Le juge doit, en tenant compte de tous les éléments d'appréciation, adapter le jeu de l'échelle mobile à la valeur locative équitable au jour de la notification. Le nouveau prix est applicable à partir de cette même date, à moins que les parties ne se soient mises d'accord avant ou pendant l'instance sur une date plus ancienne ou plus récente.
Article 14.
Les notifications régulièrement formées en vertu du décret du 1er juillet 1939 demeurent valables. Les instances ayant fait l'objet d'une décision de rejet fondée sur l'abrogation dudit décret peuvent être renouvelées et le nouveau prix prendra effet à compter du jour de la notification originaire.
Les instances en cours et celles introduites en application de l'alinéa précédent seront poursuivies et jugées conformément aux dispositions et à la procédure prévues par la loi applicable au jour de la notification.
Article l5.
Les dispositions de la. présente loi, à l'exception de l'article 4, sont immédiatement applicables aux contrats en cours.
Jusqu'à leur expiration ou leur renouvellement, ils demeureront soumis, quant à leurs conditions de validité, aux dispositions applicables au jour de leur conclusion, sous réserve des décisions de justice passées en force de chose jugée intervenues en vertu du décret du 22 septembre 1953, entre le 23 septembre 1953 et la date d'application de la loi du 28 décembre 1951 modifiés par la loi n°55-348 du 2 avril 1955.
En matière d'entreprises de transports publics et de location de véhicules industriels, la présente loi n'entrera en vigueur que trois mois après sa publication. Pendant ce délai, le Gouvernement pourra éventuellement prendre un décret fixant les conditions d'application de la loi auxdites entreprises. Ce décret sera contresigné par le garde des sceaux, ministre de la justice, le ministre des travaux publics, des transports et du tourisme et le ministre de l'industrie et du commerce.
Les effets des dispositions prévues à l'article 12 du décret n°53-874 du 22 septembre 1953 concernant les contrats de location-gérance qui étaient en cours avant la publication dudit décret, sont reportés à la date de publication de la présente loi. Les présentes dispositions s'appliquent aux instances en cours, sauf s'il est intervenu une décision passée en force de chose jugée.
Article 16.
La présente loi est applicable à l'Algérie.
Article 17.

DONNÉES D'ENTRÉE

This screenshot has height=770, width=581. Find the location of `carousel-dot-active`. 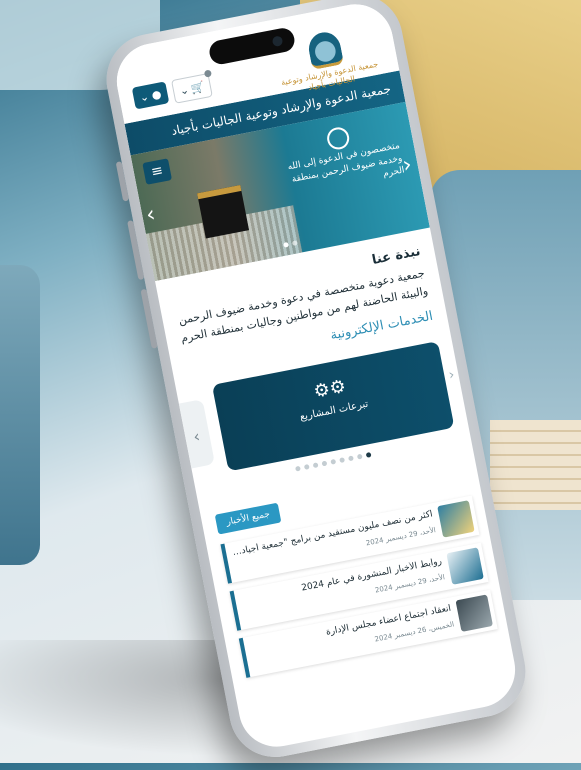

TRAVAIL DEMANDÉ
Répondez aux questions suivantes en vous appuyant sur l'extrait du document.
1. À partir de quel jour le nouveau prix est-il applicable, sauf accord contraire des parties ?
2. Combien de temps après sa publication la loi entre-t-elle en vigueur pour les entreprises de transports publics et de location de véhicules industriels ?
3. À quel territoire l'article 16 déclare-t-il la loi applicable ?

RÉSULTAT OBTENU
1. À partir du jour de la notification.
2. Trois mois après sa publication.
3. À l'Algérie.